* **Document passage**

○ ○ ○ ○ ○ ○ ○

Articles to Read
1. Justice Department charges 57 people attempting to steal $175 million in coronavirus relief funds (WaPo, September 2020) – If you cannot see the article, click HERE.
2. Tech Executive Pleads Guilty to Wire Fraud and Money Laundering in Connection with PPP Loans (DOJ, March 2021)
3. Texas Man Charged with COVID Relief Fraud (DOJ, July 2020)
As a part of the Coronavirus Aid, Relief, and Economic Security (CARES) Act (effective March 29, 2020), Paycheck Protection Program (PPP) allowed small businesses to obtain loans with only 1% interest. The interest and principal are entirely forgiven if the business spends a substantial portion of the loan proceeds on payroll expense. While it is a good program that helped save a lot of small businesses and their employees, it is no surprise that some people have tried to take advantage of it and obtained the loan that they did not deserve. Read the above articles on some of the fraud cases related to PPP. In addition to the sources above, you are welcome to do your own research to learn more about this fraud.
Please respond to questions below:
The Washington Post article explains: “Officials said many of the fraud cases fall into one of two categories: people who illegally spent PPP loan funds on themselves, or groups of individuals who coordinated to defraud the program on a massive scale across numerous loan applications. Still others have been docked for bending the rules to get more money or to get loans for businesses that shouldn’t have been eligible.” The former category of fraud in the excerpt should involve some ‘money laundering’ activities (which you learned in Chapter 7) as the fraudsters had to disguise the real source of their spending so that it looked like they spent the PPP loans for the specific purposes eligible for loan forgiveness. Based on your understanding of the case and the money laundering schemes, come up with an example of money laundering that could have been conducted by those PPP loan fraudsters you read about (FYI, although the second article has ‘money laundering’ in the title, the article does not describe the money laundering scheme used by that tech executive).

○ ○ ○ ○ ○ ○ ○

* **Data to examine**
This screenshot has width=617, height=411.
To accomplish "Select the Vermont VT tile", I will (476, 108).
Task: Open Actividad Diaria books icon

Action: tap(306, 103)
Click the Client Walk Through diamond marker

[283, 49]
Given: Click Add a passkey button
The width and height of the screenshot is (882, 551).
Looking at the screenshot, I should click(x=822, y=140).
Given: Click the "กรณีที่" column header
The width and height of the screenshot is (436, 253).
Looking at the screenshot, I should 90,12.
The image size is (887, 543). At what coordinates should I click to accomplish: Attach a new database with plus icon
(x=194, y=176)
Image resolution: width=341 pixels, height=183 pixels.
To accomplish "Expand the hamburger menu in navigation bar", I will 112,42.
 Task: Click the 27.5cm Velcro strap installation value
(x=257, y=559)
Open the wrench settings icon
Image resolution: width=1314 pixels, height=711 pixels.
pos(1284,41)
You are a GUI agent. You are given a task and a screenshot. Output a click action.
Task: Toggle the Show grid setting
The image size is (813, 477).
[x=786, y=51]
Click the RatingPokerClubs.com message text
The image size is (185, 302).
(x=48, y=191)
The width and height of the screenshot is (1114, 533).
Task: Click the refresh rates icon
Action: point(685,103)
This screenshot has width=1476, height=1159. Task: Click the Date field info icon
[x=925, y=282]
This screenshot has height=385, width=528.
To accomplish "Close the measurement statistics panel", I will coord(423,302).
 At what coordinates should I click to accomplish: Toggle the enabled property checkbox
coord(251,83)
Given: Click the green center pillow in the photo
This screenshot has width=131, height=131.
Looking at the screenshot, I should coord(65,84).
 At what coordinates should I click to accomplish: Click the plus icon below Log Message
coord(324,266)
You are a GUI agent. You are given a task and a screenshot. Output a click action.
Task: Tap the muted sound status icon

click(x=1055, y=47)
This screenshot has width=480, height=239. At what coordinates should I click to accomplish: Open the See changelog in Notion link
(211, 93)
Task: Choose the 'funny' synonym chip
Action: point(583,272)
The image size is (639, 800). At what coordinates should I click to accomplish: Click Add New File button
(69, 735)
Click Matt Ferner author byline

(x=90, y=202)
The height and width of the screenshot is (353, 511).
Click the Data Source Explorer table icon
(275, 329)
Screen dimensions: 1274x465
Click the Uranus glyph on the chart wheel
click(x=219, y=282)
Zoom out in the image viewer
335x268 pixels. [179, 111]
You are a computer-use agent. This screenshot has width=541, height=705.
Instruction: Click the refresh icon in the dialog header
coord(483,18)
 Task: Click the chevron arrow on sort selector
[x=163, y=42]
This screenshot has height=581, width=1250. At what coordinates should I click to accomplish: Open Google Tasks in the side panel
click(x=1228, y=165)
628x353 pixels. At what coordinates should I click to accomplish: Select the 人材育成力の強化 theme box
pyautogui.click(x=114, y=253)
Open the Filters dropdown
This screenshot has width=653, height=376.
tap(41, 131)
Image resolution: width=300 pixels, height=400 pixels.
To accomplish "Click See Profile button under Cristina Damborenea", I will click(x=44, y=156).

○ ○ ○ ○ ○ ○ ○

* **Problems and tasks**
1/ List the titles of the articles recommended in the PPP loan fraud assignment.
2/ Write the next part of the PPP loan fraud assignment, picking up after its final sentence.

* **Answer list**
1/
1. Justice Department charges 57 people attempting to steal $175 million in coronavirus relief funds
2. Tech Executive Pleads Guilty to Wire Fraud and Money Laundering in Connection with PPP Loans
3. Texas Man Charged with COVID Relief Fraud

2/
Why do you think the Texas man (in the third article above) bought cryptocurrency with the PPP funds?
You might be thinking, ‘Why didn’t the banks (or the government) verify the applications more thoroughly?’ Because people needed money fast. We all remember how things were in March and April 2020. Due to the extraordinary circumstances, the U.S. Congress allowed lenders to bypass more practiced levels of diligence typically performed in the course of loan evaluation and funding in order to expedite the funding process. So instead of blaming the lenders for not doing due dilligence, let’s think about ways to detect fraud after the fact. Based on what you learned in Week 1~3 (and also your own research if needed), Discuss how DOJ/IRS/banks can detect PPP fraud.
As always, discuss anything else that surprised you or you noticed in particular while watching/reading about the scandal.